When a line of the entries contains the word "each", report that line.

◆ **DATA EXCERPTS**:
+++
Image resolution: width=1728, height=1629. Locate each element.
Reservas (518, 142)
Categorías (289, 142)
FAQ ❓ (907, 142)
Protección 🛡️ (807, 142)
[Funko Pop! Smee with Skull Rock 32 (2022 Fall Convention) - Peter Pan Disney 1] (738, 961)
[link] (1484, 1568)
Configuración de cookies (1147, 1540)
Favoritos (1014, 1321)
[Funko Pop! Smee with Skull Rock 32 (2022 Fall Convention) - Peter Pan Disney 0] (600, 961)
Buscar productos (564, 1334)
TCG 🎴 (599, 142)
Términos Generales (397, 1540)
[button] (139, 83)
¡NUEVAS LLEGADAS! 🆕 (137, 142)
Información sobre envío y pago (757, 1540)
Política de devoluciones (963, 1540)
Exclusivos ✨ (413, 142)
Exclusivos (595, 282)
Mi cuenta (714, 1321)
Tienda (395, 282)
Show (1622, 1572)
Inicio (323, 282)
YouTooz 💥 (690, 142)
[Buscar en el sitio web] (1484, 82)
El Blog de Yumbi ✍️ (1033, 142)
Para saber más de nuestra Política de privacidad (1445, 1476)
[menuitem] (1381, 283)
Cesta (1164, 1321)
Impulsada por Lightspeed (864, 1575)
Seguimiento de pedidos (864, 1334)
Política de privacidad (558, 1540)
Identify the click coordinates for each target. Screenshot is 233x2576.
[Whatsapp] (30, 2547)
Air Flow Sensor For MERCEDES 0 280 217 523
+++
◆ **EXERCISE OUTPUT**:
Image resolution: width=1728, height=1629. Locate each element.
Identify the click coordinates for each target. Screenshot is 233x2576.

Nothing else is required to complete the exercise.